2. A butcher carrying a large piece of meat on his back once met a Pakistan woman with her baby and he passed a small friendly comment, "You also like bush meat, huh?" and pointed at the baby.
Lawrence Sowah During a Geography lesson, a teacher with bald hair was teaching his student about deserts. He explained that deserts are land areas with no trees.
Trying to draw the attention of the class on the topic, he asked Kofi to give an example of a desert.
This is what ensued between them.
Teacher: With all respect, Kofi, give me an example of a desert.
Kofi: Sir, with all humbleness, your head is a typical example of a desert.
George Djan 1. A man went to his would be father-in-law and told him he has come to ask for his daughter's hand in marriage and this is what the semi-illiterate would be father-in-law said, "Sorry gentleman, it's either you take all of her or you forget her hand.

2. Two boys were fighting. One punched the other in the forehead hard and he died. The other boy said he would chase the dead boy even to his grave so he killed himself. All along a curious boy was watching and wanted to see them fight again, so he hurried home and drunk some DDT but was caught just in the nick of time and rushed to the hospital.
Immediately he regained consciousness he shouted, "Have they finished the fight?"

3. A teacher entered his class on morning and this is what happened:
Teacher: "Good morning class!"
Students: "Good morning sir!"
Teacher: "Today before I start teaching I will like you all to pay attention."
Student: "Sir, how much?"

Donald A. Marshall

1. Vida: Come along; I have lost my dog
Linda: Why don't you put an advertisement in the papers?
Vida: Don't be silly, my dog can't read

2. A man once had a dog. The dog accidentally bit a stranger who came to the house. A friend of the man came to the house and this is the conversation that took place between them
Friend: Where is your dog?
Man: I have taken it to the verterinary.
Friend: Why?
Man: To sharpen the teeth.

3. There lived a wealthy man called Kanda. He was always robbed by armed robbers. A friend of his came to the house and asked him why his house was always being robbed. He told his friend that he always locks the door but because of fresh air, he removed the louvre blade and opens the window throughout the night. His friend advised him to close his window and buy a fan. The man being stingy, refused his friend's advise.The next evening he closed his window and went to sleep. The next morning, his friend came to his house and still things were missing. His friend asked, " Why, didn't you close the window." He replied, "I did close the window but opened the main door for fresh air since I am very fat!"

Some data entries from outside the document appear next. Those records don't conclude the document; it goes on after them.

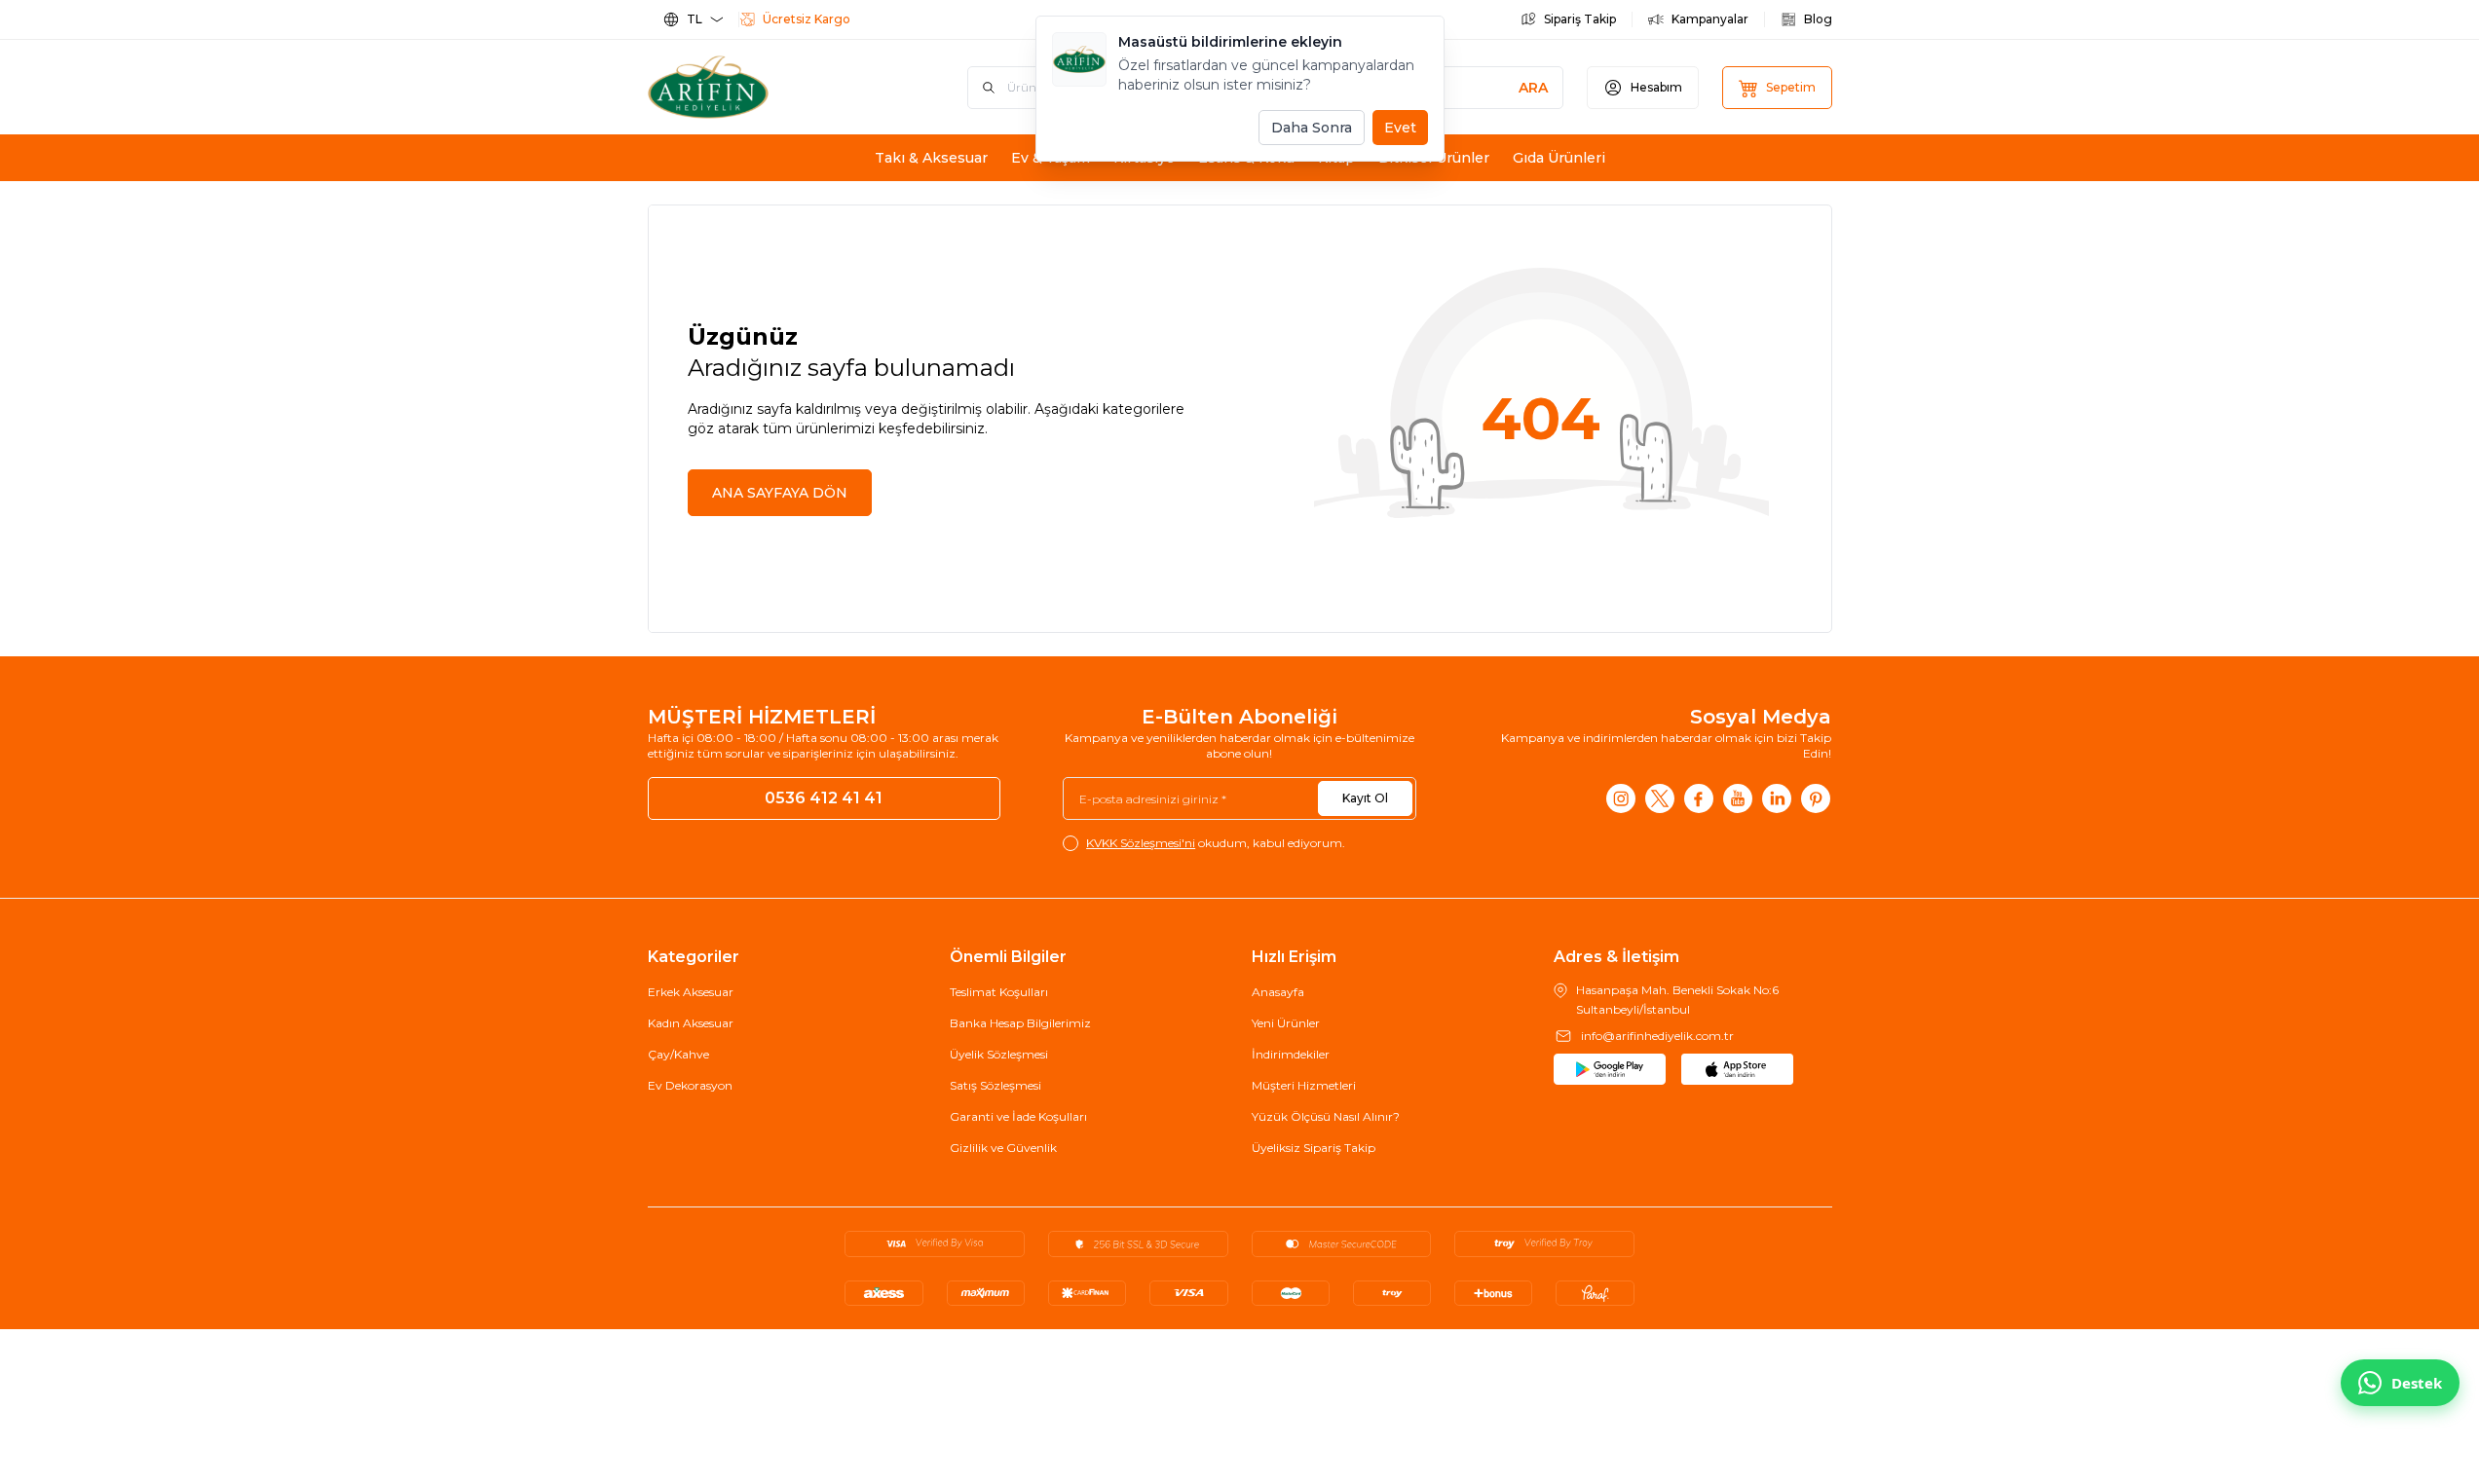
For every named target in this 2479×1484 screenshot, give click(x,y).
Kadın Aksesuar (690, 1023)
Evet (1400, 127)
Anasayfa (1278, 991)
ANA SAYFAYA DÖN (779, 492)
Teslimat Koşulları (999, 991)
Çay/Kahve (678, 1054)
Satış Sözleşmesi (995, 1085)
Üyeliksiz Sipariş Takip (1313, 1147)
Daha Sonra (1311, 127)
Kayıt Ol (1365, 798)
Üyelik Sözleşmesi (999, 1054)
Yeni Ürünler (1286, 1023)
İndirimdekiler (1291, 1054)
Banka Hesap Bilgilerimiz (1020, 1023)
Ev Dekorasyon (690, 1085)
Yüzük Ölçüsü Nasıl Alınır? (1326, 1116)
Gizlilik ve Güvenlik (1003, 1147)
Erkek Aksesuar (690, 991)
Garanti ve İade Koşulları (1018, 1116)
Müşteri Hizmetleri (1304, 1085)
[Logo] (765, 87)
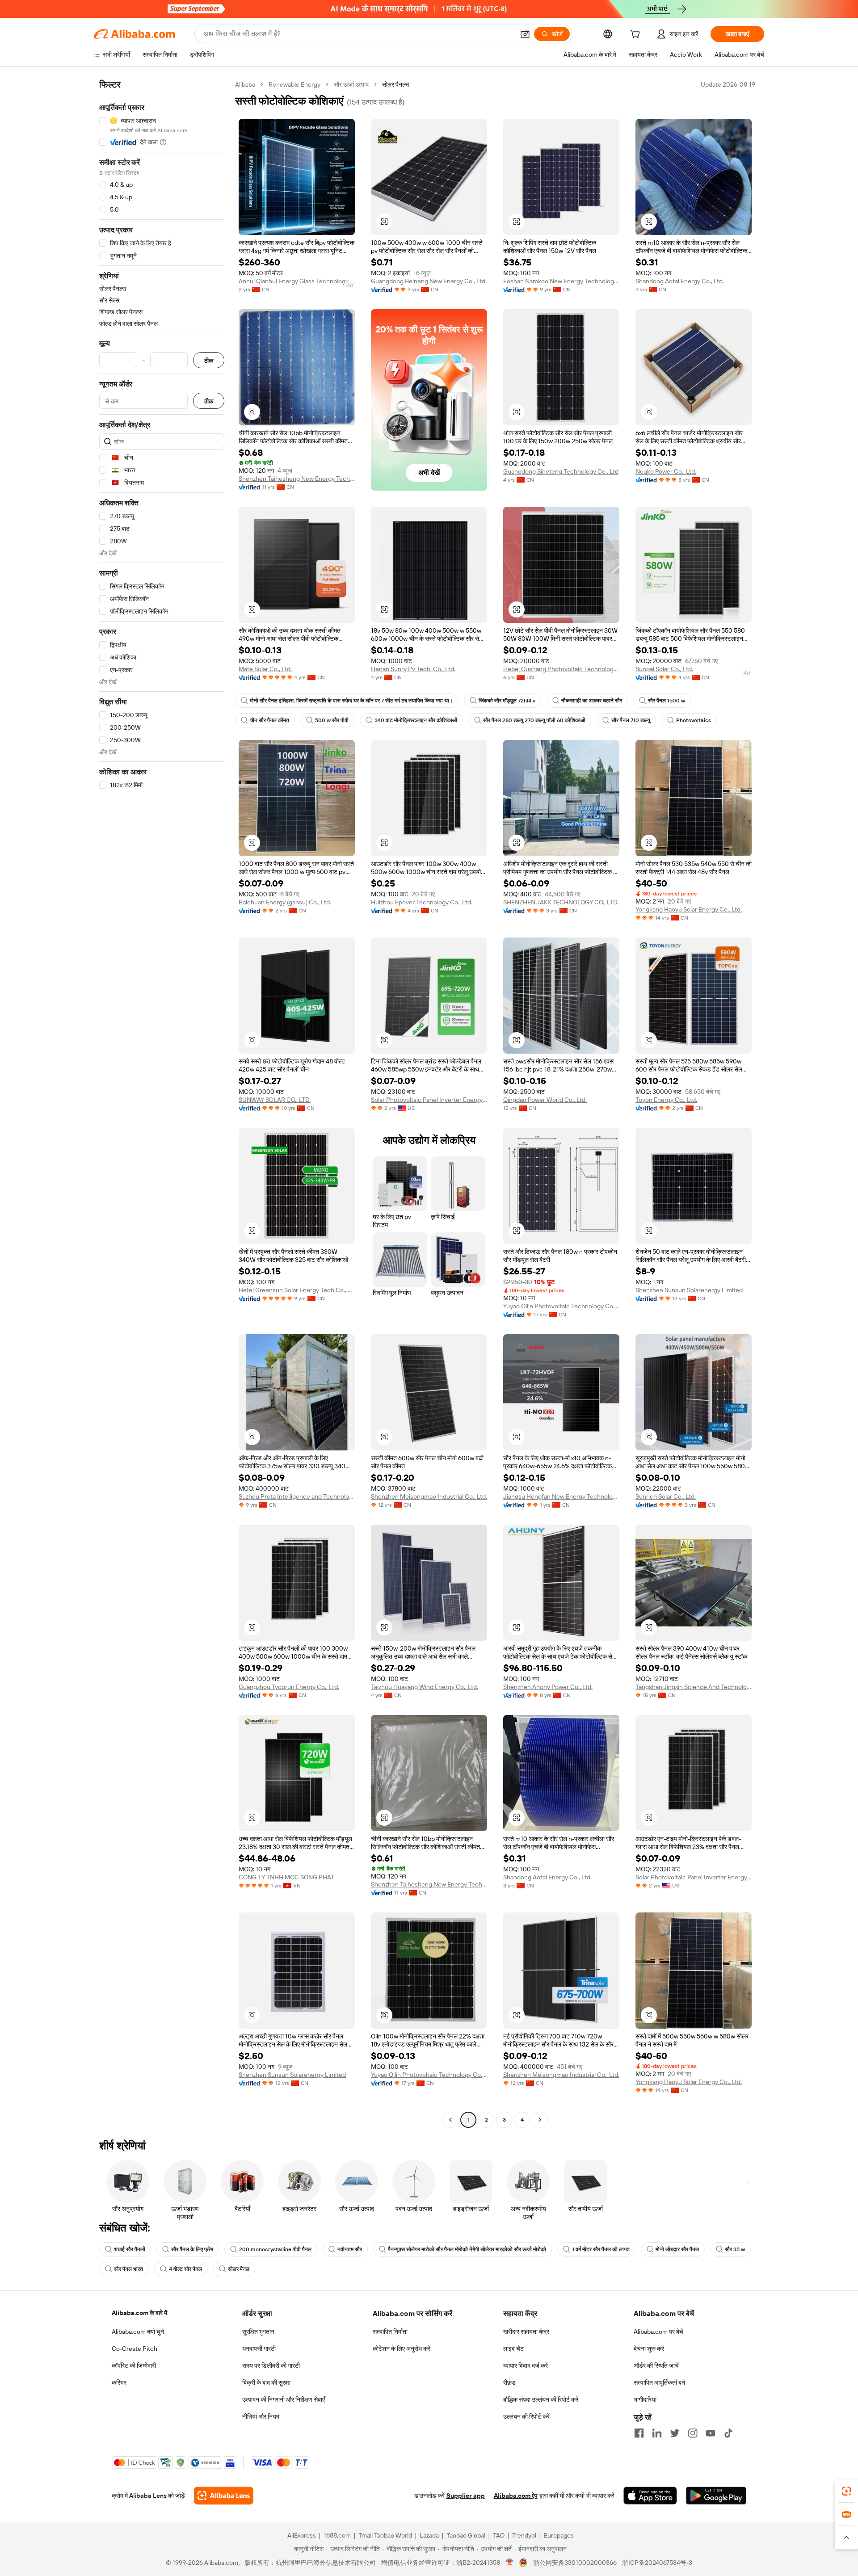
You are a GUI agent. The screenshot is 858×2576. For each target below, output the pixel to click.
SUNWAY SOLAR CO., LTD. (275, 1099)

Celestina Kwakyewaa N. 1. A teacher asked his students to name the types of beans we have. One of them raised his hand and said, "sir, cowpea."
The teacher said no. Another student said red beans and the teacher said yes. Another also said white beans and the teacher said yes.
Another student raised his hand and said, "Sir, human beings."


2. A man called for a taxi and told the driver the destination. He asked for fare.
Driver: "25000 cedis, your luggage is free."
Man: "Carry my luggage, I will walk."


3. A man punished his son by spanking him.
After this, he said, "Son, I love you, that is why I punished you."
Son: "I wish I could spank you back to show my love too."

Benjamin Emi-Reynolds

Kofi after playing and soiling himself with mud rushed home and dirtied his fathers polished living room.
Father (Scolding): How dare you dirty my living room you fool!!! You Stupid, dirty and aimless boy. Kofi rushed out of the room and met Mr. Ransford, his father's friend at the door.
Mr. Ransford: Hello Kofi, you are growing more and more like your father each single day.
Kofi: I know. He was just telling me.